Stochastic Gradient descent (SGD) vs Alternating least squares (ALS) for Matrix Factorization

@袁全V在微博上推荐了推荐系统的一些开源工具. 后来我选择了LibFM和GraphLab的代码进行精读.

在阅读了Alternating Least Squares、Stochastic Gradient descent做矩阵分解时遇到了相同的问题:

What is the different in ALS, SGD and biased SGD

Danny Bickson 在GraphLab Google Users做了回答(原文地址):

The papers ALS, SGD and bias-SGD are described in the following papers:

Alternating Least Squares (ALS)

Yunhong Zhou, Dennis Wilkinson, Robert Schreiber and Rong Pan. Large-Scale Parallel Collaborative Filtering for the Netflix Prize. Proceedings of the 4th international conference on Algorithmic Aspects in Information and Management. Shanghai, China pp. 337-348, 2008.
Stochastic gradient descent (SGD)
1. Matrix Factorization Techniques for Recommender Systems Yehuda Koren, Robert Bell, Chris Volinsky In IEEE Computer, Vol. 42, No. 8. (07 August 2009), pp. 30-37
2. Takács, G, Pilászy, I., Németh, B. and Tikk, D. (2009). Scalable Collaborative Filtering Approaches for Large Recommender Systems. Journal of Machine Learning Research, 10, 623-656.
Bias stochastic gradient descent (Bias-SGD)

Y. Koren. Factorization Meets the Neighborhood: a Multifaceted Collaborative Filtering Model. ACM SIGKDD 2008. Equation (5).

Both ALS and SGD solve a similar quadratic cost function.
ALS operates by starting with a random guess for the users (or movies) and then computes a least square step to compute the movies (or users) alternating between the two.
SGD works by starting with a random guess and computing the gradient of the cost function and making a step in the direction of the gradient.

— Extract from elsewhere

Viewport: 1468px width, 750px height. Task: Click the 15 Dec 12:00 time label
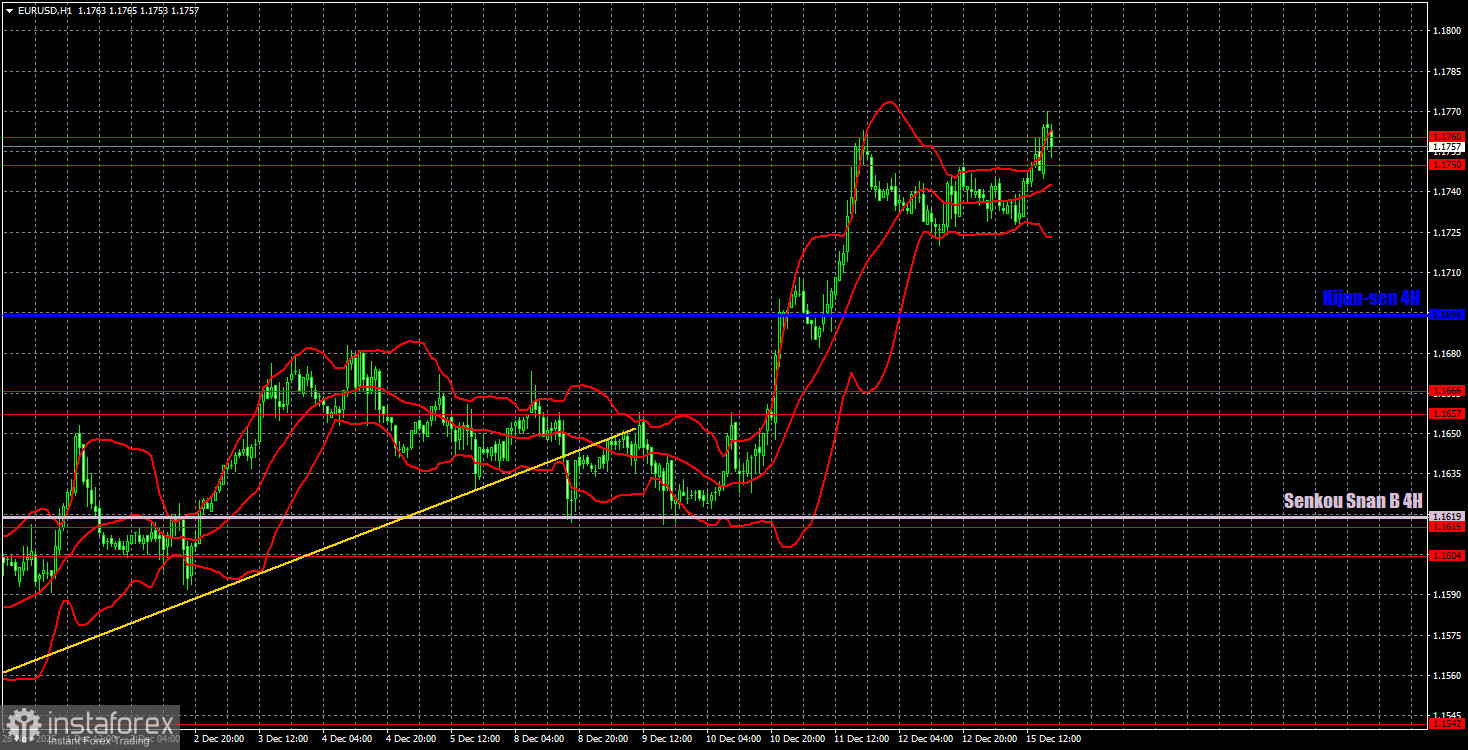[1053, 739]
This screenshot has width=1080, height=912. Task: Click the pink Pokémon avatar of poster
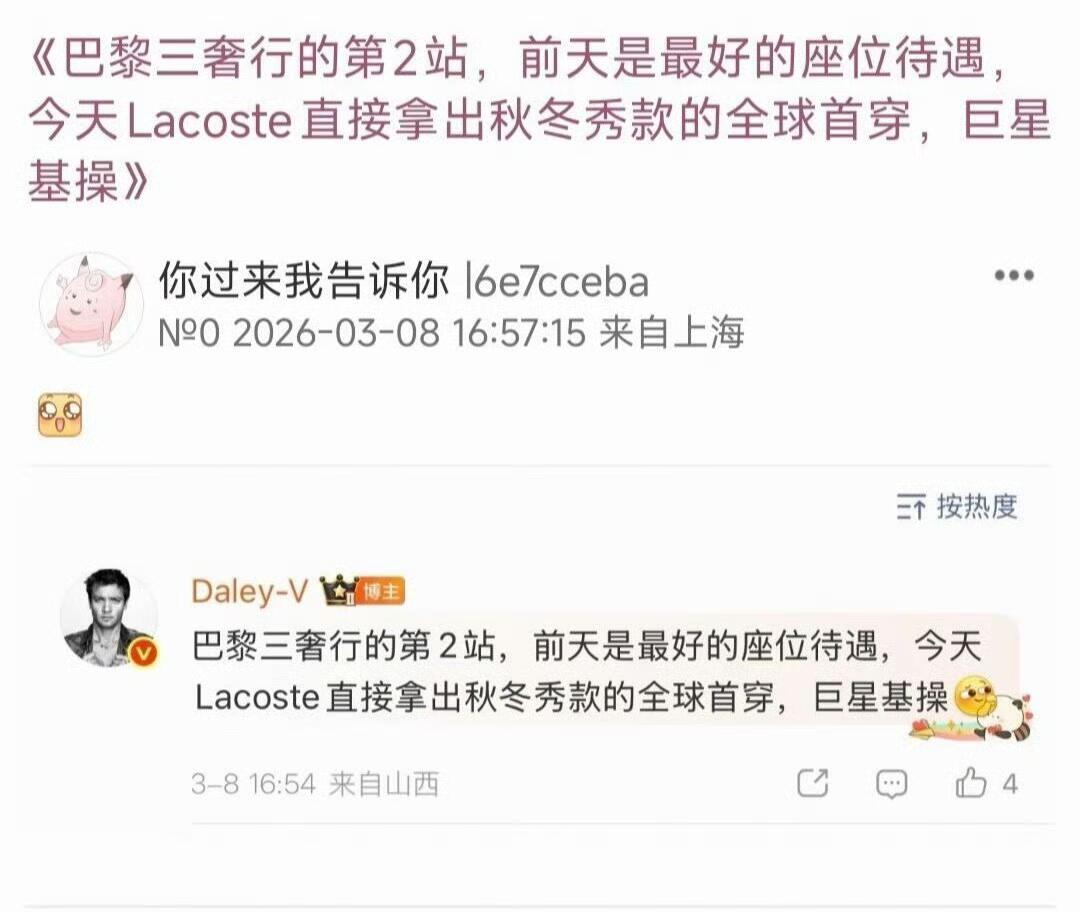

Typically, SGD iteration is faster, since ALS involves a least squares solution which is heavier.
However, fewer ALS iterations are typically needed for solving to the same level of accuracy.
Also ALS is more parallel since all movies or users can be computed independently in parallel, while SGD may have slower parallel performance in case two different users have seen the same movie, this results in concurrent updates to the gradient of the same movies which slows down the operation.

ALS significantly exploits linear algebra packages and specifically Intel MKL which can give a speedup of x5 - x10.

Bias-SGD is a slightly improved version of SGD, which also computes a bias for each movie and user, thus slightly improving accuracy at the cost of additional computation.

Regarding parameter tuning, SGD has more parameters to tune since you need to carefully select the gradient step size. Both SGD and ALS have regularization parameters to tune, number of iterations, and feature vector width.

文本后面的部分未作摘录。